The idea of the Renaissance Man I think can withstand a revision without harm to itself as long as the core idea of what he is remains and the revision is guided by it. So what is it that I'm such a busy body about to write all about it? I think that there are generally four components to a person in this day and life. There is the physical (body), the mental (intellect which would include the arts, religion, and science), the emotional (love, hate, envy, etc. and the sexual) and the political-legal (financially solvency, your rights as a citizen, no prior convictions, etc.). Earlier I had thought of putting sexual as a component by itself, but then I thought that might be putting too much pressure on the guy.

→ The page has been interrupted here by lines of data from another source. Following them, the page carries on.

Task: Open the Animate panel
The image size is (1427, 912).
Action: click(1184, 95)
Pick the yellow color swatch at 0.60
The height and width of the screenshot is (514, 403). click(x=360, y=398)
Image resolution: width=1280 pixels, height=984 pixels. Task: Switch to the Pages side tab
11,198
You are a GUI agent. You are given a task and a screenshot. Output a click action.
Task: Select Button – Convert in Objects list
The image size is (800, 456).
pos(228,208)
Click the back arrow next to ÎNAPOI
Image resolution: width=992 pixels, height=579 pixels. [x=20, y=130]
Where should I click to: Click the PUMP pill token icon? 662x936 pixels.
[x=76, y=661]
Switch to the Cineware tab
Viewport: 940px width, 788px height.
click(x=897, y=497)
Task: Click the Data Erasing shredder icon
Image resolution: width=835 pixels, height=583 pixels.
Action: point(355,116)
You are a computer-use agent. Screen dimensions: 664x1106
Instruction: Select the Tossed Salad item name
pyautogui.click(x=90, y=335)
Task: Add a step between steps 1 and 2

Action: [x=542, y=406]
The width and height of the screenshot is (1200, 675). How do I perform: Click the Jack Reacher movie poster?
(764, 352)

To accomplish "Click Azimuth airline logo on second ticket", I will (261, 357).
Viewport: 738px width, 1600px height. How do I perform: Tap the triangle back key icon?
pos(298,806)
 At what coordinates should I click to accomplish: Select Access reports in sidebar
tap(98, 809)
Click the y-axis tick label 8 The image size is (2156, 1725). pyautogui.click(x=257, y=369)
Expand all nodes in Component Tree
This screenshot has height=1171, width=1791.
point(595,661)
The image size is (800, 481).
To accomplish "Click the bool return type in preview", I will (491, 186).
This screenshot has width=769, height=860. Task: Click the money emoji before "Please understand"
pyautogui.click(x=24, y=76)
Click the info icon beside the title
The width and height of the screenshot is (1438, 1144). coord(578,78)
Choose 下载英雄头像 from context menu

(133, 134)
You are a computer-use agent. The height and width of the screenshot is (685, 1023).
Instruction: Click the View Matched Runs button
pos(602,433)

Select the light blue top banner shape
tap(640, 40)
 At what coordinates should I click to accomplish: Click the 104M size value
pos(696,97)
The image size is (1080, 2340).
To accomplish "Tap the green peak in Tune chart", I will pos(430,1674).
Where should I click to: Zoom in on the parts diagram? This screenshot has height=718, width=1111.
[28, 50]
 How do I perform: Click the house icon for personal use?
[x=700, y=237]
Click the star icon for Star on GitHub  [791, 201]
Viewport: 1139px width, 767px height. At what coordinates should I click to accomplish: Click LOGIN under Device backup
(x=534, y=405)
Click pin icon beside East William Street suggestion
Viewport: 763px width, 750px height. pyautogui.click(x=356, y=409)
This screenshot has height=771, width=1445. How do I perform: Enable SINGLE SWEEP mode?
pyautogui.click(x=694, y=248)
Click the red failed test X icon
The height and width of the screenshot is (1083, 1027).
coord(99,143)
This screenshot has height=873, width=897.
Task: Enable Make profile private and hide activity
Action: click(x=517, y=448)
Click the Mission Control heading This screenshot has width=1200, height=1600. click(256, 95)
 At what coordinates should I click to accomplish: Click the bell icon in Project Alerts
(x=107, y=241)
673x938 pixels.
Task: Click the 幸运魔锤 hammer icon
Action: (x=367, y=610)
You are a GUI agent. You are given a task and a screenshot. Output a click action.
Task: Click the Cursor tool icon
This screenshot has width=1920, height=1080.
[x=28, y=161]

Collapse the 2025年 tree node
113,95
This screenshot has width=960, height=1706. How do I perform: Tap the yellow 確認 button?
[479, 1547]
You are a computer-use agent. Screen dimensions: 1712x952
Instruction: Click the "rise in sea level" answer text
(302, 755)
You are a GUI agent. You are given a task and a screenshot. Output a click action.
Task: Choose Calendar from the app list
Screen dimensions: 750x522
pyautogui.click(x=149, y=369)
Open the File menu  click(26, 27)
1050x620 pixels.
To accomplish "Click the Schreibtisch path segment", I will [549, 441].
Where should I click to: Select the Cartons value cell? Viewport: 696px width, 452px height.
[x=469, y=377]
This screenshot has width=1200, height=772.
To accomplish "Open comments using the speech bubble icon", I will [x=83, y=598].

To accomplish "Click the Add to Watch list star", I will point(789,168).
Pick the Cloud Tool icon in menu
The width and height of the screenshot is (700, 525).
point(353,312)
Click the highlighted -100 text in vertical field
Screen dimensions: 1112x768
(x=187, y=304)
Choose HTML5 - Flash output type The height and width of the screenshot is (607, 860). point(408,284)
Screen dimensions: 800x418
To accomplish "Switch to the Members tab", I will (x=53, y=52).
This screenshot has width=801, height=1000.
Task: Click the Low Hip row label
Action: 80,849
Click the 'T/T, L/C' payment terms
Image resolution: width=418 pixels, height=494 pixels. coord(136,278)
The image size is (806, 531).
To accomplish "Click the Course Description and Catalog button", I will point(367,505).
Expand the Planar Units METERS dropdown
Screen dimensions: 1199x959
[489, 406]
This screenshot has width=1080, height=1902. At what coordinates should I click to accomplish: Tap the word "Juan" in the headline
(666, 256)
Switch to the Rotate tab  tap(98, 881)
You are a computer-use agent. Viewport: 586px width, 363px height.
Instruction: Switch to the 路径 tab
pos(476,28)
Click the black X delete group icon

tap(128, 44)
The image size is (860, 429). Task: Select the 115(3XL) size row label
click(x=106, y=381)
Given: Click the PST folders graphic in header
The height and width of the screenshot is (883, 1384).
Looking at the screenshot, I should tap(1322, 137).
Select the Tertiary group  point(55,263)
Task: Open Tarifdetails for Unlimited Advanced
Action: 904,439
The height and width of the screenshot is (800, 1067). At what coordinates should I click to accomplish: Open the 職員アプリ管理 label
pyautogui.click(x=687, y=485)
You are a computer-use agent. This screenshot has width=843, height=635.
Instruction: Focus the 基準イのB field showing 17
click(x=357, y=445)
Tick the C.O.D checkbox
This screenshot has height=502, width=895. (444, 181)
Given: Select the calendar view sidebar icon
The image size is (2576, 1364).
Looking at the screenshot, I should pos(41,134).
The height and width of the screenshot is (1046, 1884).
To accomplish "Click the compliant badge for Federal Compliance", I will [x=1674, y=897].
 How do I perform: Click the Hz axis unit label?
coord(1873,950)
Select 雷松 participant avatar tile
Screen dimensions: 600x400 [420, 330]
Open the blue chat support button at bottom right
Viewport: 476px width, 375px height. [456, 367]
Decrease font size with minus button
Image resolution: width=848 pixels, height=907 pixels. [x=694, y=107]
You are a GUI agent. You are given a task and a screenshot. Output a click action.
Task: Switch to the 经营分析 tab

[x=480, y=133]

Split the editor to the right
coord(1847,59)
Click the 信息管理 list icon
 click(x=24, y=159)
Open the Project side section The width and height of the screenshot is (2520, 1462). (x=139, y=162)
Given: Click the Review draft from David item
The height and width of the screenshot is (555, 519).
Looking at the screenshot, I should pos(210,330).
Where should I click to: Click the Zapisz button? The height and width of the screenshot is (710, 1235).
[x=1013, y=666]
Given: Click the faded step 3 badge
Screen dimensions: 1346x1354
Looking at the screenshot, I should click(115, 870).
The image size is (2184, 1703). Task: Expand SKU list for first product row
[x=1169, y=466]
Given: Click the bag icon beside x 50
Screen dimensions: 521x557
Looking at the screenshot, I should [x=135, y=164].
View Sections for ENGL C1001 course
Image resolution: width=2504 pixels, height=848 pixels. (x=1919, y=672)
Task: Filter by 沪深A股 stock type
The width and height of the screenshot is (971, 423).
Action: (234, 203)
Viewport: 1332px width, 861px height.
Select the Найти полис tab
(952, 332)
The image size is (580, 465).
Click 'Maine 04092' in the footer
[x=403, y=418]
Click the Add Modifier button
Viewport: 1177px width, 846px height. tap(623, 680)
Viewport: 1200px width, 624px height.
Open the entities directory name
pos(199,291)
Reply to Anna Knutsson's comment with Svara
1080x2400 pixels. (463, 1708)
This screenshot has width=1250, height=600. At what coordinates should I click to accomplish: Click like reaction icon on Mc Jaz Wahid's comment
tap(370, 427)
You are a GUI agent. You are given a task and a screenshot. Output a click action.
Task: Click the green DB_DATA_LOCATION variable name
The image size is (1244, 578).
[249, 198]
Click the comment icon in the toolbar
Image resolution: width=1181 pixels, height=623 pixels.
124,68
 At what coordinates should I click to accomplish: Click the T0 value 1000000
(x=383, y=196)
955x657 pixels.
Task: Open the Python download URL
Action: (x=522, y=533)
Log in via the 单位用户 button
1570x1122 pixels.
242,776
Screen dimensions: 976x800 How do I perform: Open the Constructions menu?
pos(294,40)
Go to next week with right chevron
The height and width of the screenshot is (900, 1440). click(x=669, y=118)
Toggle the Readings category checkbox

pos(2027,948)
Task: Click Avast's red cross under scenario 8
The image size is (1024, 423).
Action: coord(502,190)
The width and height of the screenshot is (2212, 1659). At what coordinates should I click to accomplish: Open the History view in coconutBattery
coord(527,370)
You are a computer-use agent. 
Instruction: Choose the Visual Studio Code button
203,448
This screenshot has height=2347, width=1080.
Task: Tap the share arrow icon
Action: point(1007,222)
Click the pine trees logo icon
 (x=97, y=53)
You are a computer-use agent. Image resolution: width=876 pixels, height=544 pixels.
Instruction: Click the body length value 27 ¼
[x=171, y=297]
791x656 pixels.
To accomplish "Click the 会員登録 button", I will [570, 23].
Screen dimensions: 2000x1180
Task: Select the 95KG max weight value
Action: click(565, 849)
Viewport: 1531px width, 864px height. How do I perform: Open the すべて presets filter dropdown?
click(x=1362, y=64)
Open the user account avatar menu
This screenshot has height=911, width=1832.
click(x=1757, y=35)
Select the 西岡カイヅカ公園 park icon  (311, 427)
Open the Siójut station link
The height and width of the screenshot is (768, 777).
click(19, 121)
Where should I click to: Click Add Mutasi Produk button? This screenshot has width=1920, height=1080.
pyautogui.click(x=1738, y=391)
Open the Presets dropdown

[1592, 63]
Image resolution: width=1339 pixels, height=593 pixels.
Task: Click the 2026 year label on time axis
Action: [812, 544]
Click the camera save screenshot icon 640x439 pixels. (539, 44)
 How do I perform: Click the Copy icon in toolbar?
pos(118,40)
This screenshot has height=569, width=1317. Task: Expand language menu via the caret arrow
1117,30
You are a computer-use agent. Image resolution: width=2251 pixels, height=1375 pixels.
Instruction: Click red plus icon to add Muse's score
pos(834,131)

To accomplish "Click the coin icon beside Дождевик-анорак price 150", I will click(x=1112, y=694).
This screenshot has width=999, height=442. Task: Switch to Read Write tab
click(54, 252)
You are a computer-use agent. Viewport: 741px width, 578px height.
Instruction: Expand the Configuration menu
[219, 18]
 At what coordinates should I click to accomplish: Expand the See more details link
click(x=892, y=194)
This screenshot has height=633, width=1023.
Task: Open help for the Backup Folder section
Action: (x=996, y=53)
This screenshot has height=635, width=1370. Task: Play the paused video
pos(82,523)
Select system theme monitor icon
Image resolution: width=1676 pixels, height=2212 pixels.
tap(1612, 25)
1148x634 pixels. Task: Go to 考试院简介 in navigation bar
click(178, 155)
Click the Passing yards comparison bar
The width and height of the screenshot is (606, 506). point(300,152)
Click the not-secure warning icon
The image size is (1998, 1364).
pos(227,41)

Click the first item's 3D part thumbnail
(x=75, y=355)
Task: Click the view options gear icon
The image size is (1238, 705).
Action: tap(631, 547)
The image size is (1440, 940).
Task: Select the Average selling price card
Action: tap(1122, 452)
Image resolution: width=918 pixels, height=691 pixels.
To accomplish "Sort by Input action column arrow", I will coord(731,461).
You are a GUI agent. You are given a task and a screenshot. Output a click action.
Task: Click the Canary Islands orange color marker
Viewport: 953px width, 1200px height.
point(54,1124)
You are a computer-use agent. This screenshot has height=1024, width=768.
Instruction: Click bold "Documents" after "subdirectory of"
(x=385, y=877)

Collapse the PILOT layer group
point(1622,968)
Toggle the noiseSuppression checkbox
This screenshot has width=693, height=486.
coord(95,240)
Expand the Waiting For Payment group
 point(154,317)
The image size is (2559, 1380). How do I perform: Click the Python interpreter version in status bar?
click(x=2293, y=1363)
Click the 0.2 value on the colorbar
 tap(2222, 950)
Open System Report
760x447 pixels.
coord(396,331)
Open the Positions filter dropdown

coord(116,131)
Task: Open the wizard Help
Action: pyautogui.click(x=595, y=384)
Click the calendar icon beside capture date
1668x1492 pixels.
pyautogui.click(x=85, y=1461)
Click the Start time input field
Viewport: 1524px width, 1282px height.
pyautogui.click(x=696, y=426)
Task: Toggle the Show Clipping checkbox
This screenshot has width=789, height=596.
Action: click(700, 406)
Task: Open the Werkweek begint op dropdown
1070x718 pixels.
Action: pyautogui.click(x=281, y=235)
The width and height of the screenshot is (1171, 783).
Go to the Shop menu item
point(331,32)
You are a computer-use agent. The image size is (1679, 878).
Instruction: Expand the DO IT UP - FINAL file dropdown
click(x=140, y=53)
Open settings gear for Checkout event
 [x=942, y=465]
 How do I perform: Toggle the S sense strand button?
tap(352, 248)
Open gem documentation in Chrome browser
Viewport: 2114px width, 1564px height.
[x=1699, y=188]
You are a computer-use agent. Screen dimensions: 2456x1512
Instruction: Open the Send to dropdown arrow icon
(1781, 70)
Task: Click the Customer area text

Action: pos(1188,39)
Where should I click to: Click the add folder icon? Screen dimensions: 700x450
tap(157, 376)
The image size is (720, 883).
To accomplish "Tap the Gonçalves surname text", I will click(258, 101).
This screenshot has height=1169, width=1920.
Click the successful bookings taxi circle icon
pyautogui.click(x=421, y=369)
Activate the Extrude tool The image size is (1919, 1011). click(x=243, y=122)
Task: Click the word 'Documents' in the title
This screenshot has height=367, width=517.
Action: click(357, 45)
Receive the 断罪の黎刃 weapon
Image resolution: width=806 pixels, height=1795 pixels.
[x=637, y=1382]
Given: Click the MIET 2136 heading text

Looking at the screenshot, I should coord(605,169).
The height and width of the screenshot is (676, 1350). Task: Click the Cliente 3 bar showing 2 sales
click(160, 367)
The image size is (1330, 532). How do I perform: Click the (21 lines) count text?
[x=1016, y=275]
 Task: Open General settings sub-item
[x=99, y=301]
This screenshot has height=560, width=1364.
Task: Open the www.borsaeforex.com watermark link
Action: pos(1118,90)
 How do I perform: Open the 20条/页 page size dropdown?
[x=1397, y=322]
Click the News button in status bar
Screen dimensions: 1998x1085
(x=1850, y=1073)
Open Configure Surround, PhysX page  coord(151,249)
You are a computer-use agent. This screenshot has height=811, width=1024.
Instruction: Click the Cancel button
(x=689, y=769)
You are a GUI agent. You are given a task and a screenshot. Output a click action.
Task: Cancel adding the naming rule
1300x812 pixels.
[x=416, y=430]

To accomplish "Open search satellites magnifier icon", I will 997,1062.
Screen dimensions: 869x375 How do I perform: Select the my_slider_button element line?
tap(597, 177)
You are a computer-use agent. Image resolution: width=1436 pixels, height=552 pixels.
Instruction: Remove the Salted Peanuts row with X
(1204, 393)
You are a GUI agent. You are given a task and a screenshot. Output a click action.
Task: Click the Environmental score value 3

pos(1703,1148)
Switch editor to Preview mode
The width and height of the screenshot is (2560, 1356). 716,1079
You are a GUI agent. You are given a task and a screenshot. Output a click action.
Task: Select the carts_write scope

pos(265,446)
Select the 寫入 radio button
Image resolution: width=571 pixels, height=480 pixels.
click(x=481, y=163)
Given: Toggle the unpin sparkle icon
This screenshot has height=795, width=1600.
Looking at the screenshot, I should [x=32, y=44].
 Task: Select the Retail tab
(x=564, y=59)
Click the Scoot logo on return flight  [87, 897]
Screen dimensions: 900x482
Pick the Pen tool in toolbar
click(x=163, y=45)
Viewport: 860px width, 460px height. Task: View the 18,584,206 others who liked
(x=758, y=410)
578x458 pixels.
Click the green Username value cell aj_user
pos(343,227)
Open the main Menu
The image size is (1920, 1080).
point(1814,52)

I think that the Renaissance Man has to now weaken his intensity on his intellectual aspect and have a fair and reasonable appreciation of the other three components of his life. So he should not only know of what to do to be healthy, he must at the very least keep himself physically trim (not saying he can't smoke or cigar), he should also have a fairly good understranding of the political and legal system he is in and his rights within it; a sophisticated appreciation of the dynamic interplay between, within and of the undercurrent emotions, and naturally, he is able to keep in firm control of his; he is highly ethical and honest though not without cunning and cynicism; and perhaps even competent at a musical instrument or two, on top of having a reasonably wide level of knowledge, understanding and wisdom. He is to me the Great Generalist. You can throw any question at him and he can in all probability tell you something useful about it or he would have read it.

Damn, when I list it out like that, it sure does look like a tall order. But then that's the point I suppose. We cannot have just about every calling themselves a Renaissance Man (or Woman) as easily as say, some of the Heads of States in Malaysia hand out titles such as the multiplicitous forms of and ubiquitous 'Dato' and now 'Tan Sris' are also becoming a dime for half a dozen. And unlike some of those titles, you cannot pay, cajole or beg anybody to become one. It is something you have to achieve for yourself, by yourself. And more importantly it is a state of being and cannot be flashed around like a Dato'-ship or Tan Sri-ship can with their plate badges. In fact, by then such materialistic achievements would be incomprehensible to him. As I think it is becoming more unbearable for us.